In the two-arm, randomized, double blinded, placebo-controlled trial by Liu et al. performed in 2018, 121 patients were included and the comparison of roflumilast versus placebo at 12 months of treatment was studied.20 Respiratory function tests performed at 12 months of treatment with roflumilast 500 mcg showed a statistically significant increase compared with placebo in post-bronchodilator FEV1 and post-bronchodilator FVC. The annual rate of COPD exacerbations was lower with roflumilast 500 mcg (0.083 per year) than with placebo (0.117 per year), with -3.4% annual reduction rate with roflumilast; however, it did not reach statistical significance.
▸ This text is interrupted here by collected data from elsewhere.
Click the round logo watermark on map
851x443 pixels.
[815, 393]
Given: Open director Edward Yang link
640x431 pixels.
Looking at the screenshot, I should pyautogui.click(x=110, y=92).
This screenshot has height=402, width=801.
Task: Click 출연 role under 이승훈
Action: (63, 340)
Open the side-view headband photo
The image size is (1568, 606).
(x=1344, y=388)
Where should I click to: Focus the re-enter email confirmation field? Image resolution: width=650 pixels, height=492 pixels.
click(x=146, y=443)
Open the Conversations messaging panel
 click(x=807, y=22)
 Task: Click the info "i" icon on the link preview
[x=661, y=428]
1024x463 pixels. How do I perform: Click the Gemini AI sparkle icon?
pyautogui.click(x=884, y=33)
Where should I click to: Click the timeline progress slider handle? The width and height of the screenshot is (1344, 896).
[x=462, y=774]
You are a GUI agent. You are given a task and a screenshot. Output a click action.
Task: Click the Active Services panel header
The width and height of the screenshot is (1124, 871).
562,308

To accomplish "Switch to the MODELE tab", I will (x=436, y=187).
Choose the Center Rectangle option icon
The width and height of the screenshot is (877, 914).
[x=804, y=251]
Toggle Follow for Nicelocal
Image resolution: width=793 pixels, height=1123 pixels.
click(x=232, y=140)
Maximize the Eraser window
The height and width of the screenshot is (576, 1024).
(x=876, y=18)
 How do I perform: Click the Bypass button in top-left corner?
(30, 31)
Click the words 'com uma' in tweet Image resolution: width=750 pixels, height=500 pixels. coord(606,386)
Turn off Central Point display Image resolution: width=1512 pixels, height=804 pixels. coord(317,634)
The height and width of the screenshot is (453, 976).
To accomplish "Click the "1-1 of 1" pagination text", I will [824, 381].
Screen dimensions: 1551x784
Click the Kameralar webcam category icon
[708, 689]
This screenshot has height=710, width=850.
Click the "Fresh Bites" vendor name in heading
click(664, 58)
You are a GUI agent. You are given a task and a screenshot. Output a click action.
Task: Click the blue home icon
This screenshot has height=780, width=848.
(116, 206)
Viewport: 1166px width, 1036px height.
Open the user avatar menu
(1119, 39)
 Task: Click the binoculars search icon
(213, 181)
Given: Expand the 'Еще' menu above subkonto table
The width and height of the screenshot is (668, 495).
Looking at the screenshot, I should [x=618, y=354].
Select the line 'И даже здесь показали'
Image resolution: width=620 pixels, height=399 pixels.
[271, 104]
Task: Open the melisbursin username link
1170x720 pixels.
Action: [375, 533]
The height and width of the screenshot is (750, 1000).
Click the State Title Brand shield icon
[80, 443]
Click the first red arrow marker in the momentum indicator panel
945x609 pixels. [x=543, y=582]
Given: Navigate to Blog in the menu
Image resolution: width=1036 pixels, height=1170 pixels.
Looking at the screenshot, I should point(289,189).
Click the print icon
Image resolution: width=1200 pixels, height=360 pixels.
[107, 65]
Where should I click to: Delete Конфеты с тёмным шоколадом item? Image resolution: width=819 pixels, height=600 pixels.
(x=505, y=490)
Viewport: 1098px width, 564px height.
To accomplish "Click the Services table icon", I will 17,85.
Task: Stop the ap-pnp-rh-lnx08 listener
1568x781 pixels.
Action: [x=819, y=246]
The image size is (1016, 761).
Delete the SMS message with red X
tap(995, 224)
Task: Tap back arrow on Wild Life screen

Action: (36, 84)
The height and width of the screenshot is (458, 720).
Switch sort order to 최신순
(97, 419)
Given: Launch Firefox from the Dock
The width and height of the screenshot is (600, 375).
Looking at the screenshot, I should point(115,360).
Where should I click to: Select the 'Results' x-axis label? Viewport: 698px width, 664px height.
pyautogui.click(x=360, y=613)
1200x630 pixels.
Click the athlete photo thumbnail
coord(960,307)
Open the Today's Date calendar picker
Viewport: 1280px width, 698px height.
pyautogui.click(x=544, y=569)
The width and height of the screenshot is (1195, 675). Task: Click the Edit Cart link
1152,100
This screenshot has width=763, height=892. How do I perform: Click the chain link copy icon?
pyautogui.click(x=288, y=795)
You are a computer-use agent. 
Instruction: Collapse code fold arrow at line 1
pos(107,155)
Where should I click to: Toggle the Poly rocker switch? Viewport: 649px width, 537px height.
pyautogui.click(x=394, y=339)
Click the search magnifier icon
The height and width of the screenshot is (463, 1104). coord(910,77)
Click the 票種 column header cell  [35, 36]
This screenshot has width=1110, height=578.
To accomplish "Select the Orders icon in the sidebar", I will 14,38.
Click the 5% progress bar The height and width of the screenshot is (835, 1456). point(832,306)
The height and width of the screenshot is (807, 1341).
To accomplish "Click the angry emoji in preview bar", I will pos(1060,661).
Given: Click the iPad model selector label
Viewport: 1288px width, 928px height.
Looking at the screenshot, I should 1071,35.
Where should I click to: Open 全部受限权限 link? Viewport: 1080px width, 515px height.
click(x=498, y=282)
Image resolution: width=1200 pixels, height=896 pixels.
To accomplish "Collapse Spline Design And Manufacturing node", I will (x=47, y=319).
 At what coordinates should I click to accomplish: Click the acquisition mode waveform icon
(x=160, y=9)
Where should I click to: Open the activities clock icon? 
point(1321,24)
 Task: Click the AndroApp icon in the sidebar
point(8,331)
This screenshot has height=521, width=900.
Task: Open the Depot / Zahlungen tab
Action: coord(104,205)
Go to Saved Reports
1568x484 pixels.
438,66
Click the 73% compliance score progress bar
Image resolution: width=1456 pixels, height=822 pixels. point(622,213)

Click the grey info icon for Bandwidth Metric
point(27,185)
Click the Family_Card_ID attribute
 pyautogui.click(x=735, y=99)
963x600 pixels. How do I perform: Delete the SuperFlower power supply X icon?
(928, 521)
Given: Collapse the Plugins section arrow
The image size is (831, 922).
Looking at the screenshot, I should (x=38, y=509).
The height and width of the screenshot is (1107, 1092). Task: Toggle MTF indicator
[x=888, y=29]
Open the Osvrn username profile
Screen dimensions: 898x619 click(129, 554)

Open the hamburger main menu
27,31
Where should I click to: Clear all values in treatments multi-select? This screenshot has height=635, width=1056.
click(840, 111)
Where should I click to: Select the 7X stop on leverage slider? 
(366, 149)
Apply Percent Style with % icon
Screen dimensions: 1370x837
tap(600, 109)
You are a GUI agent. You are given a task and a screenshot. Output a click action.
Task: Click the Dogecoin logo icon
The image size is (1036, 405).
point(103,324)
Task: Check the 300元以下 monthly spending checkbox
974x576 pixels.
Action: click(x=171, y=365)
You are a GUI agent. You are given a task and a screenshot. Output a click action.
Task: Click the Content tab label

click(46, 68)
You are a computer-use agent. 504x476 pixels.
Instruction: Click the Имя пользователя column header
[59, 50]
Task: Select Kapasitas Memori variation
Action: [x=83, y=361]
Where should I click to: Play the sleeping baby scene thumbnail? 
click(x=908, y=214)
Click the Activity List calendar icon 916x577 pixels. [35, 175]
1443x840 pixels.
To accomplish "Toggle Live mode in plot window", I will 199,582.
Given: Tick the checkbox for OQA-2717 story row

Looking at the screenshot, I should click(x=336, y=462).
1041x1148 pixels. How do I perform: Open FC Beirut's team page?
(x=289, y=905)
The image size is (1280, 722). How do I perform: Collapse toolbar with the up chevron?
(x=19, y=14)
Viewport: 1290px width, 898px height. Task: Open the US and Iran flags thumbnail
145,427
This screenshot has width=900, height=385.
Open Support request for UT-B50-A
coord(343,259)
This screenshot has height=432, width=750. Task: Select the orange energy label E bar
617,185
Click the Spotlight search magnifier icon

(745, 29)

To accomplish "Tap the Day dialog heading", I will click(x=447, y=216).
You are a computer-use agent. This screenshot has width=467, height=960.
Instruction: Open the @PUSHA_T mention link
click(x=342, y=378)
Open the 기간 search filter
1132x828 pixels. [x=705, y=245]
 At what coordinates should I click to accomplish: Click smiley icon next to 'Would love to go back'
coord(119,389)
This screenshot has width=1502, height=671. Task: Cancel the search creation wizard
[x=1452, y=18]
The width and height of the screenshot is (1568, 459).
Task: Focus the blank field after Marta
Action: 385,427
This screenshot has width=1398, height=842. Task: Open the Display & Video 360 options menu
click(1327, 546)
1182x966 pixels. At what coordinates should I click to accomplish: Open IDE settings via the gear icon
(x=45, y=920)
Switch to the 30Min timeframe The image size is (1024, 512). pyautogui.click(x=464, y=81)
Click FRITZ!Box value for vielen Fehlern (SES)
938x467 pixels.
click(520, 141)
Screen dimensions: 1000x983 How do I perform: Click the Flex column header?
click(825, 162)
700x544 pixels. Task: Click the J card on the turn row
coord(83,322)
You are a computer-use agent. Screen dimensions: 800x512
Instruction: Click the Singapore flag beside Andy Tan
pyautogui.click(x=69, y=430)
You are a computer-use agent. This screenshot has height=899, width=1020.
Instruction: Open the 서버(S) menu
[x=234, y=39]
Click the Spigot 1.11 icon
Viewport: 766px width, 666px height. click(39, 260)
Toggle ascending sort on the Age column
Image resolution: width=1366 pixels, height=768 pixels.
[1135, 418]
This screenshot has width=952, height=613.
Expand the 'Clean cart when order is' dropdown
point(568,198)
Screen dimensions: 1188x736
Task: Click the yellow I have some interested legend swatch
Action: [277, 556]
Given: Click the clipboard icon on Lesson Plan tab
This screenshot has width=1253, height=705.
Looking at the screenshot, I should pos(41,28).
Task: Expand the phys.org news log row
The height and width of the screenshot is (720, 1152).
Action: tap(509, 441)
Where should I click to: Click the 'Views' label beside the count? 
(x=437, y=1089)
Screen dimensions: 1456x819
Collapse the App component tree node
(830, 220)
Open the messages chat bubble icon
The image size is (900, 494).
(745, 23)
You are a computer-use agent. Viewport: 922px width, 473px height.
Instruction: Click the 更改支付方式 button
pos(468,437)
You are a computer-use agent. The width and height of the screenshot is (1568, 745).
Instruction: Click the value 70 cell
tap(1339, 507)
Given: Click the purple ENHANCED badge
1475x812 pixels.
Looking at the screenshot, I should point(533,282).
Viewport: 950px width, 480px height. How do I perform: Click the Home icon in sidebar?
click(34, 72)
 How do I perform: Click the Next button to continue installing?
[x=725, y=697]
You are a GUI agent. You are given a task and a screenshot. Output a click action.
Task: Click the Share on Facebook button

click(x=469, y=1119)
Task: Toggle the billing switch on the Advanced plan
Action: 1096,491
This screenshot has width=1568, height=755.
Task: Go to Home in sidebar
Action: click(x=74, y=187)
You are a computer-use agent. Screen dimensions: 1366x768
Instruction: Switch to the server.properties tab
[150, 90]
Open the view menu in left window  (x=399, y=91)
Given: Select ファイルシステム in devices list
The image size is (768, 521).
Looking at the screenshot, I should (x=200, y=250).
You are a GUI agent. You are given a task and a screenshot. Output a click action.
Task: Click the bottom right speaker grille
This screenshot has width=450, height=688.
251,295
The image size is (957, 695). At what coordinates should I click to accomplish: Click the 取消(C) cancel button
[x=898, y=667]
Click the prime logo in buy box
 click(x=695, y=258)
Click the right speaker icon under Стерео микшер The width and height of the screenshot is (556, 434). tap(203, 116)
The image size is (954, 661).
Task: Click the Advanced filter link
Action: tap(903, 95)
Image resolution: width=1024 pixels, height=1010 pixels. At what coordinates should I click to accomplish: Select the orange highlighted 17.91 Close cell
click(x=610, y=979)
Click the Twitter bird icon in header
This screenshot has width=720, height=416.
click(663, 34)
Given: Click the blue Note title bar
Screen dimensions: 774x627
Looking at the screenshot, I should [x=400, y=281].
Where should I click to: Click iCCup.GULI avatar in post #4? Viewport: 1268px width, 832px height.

This RCT shows a reduction in the annual rate of COPD exacerbations with roflumilast that may not justify using the PDE4 inhibitor for 1 consecutive year in patients with COPD.
Discussion
Post-bronchodilator FEV1 following roflumilast therapy increased statistically significantly compared with placebo in all seven RCTs included in this review, with a minimum of +32.4 mL to a maximum of +103 mL.17,20 Furthermore, when stratifying patients according to the severity of COPD, FEV1 was found to improve more in patients with more frequent exacerbations or moderate-to-severe on respiratory function tests.15,17,18 The other major finding highlighted by this review is the effect of roflumilast on the AECOPD rate compared with placebo, with a minimum of -14% to a maximum of -39%.15,19 Again, the AECOPD rate was reduced the most in patients with severe COPD and/or frequent exacerbations.15,18 In the TREAT trial by Mackay et al., roflumilast showed functional benefit when used during AECOPD, with its maximum effect occurring 14 to 28 days post-exacerbation.19 The RE2SPOND trial also showed increased FEV1 and reduced annual AECOPD rates in patients with COPD patients already on dual bronchodilator therapy (ICS+LABA).15
There are some uncertainties surrounding roflumilast therapy and its chronic use for more than 1 year, including its effect on patients with COPD on triple bronchodilator therapy (ICS+ LAMA+LABA), the lack of biomarkers that would allow the effect of roflumilast to be monitored over time and the insufficient data on the use of roflumilast during AECOPD itself. Despite evidence supporting pulmonary function tests and their association with reducing the annual rate of exacerbations, more studies and trials, as well as new systematic reviews and meta-analyses will be needed to resolve these latter controversies on the use of roflumilast to treat patients with severe and/or frequent COPD.